START

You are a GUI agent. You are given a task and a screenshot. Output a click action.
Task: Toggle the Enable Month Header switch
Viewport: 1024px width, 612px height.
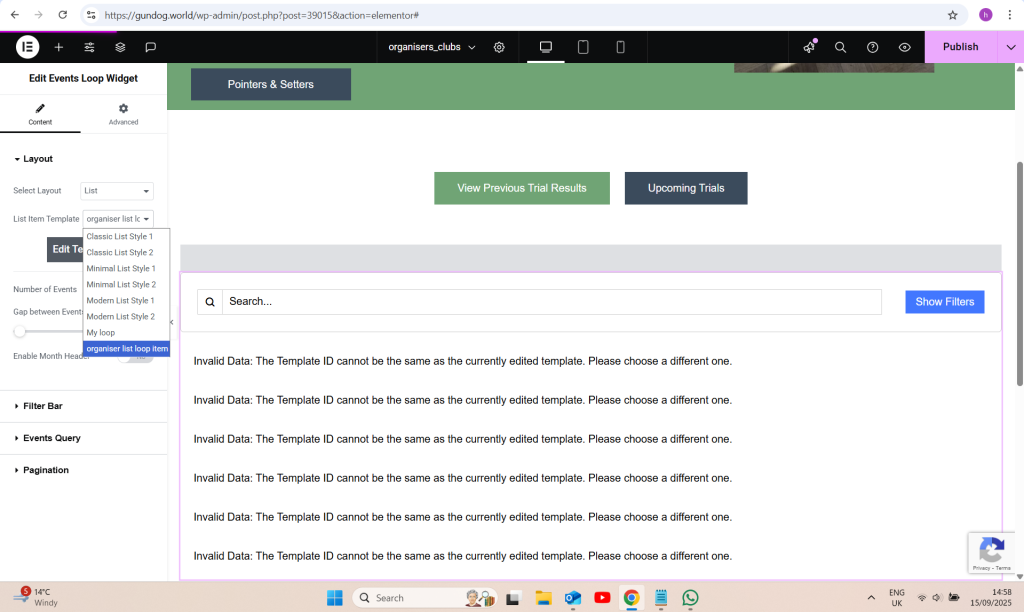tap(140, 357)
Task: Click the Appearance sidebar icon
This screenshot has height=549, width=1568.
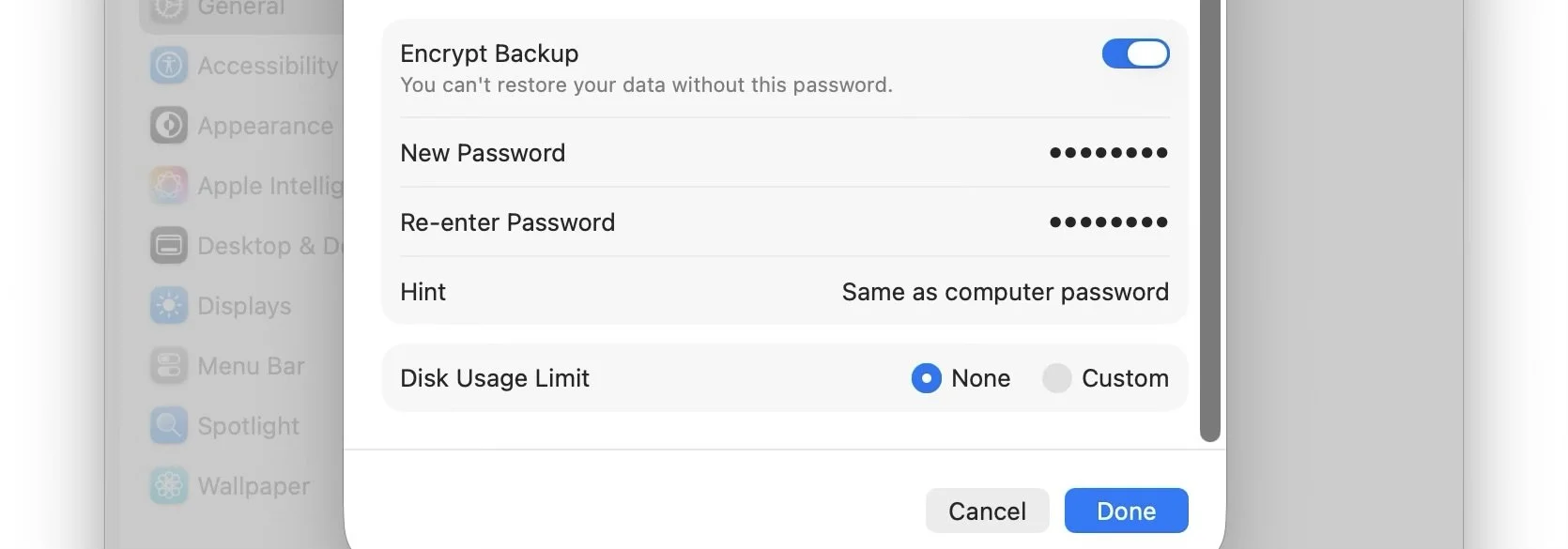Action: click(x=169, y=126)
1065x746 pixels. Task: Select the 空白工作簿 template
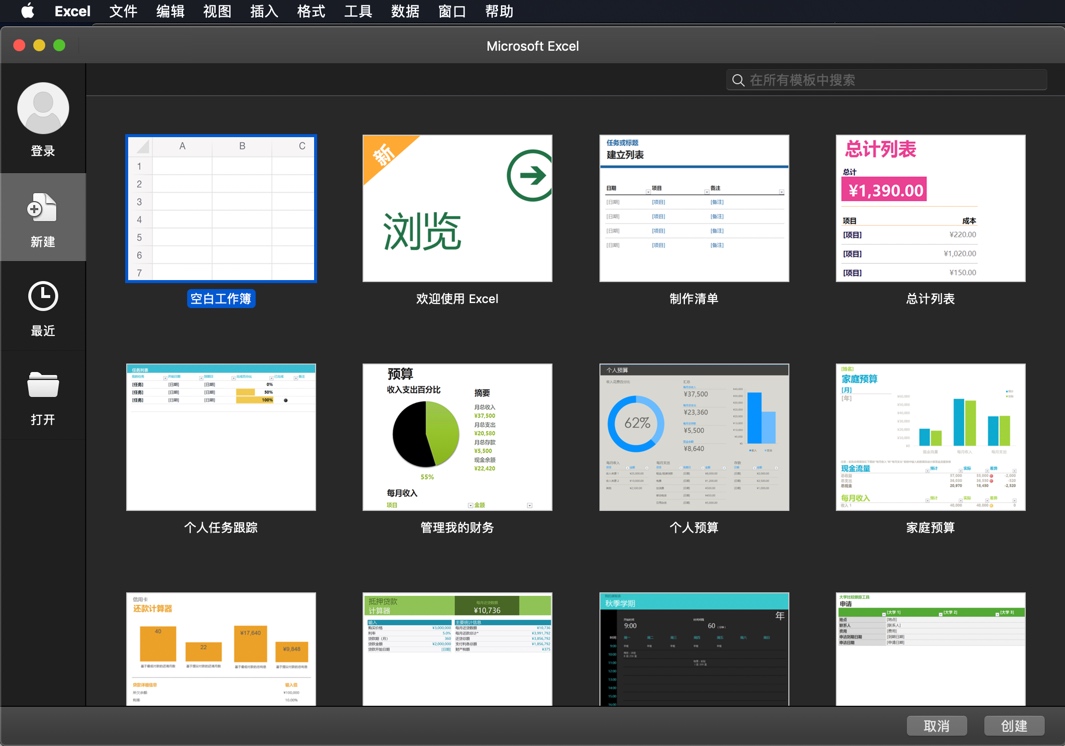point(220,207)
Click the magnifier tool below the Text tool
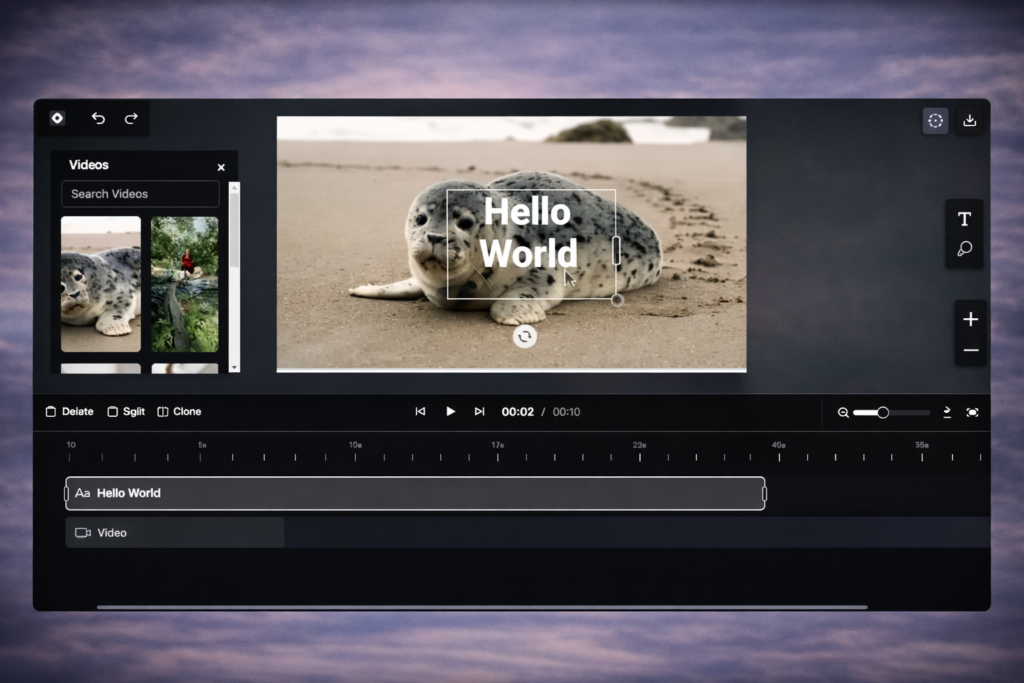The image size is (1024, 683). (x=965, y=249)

END

- **Work to complete**
Count the lines of the records above that contain the string "height", treating uppercase and lowercase as different. Reply with the number only.

- **Reply to the task**
2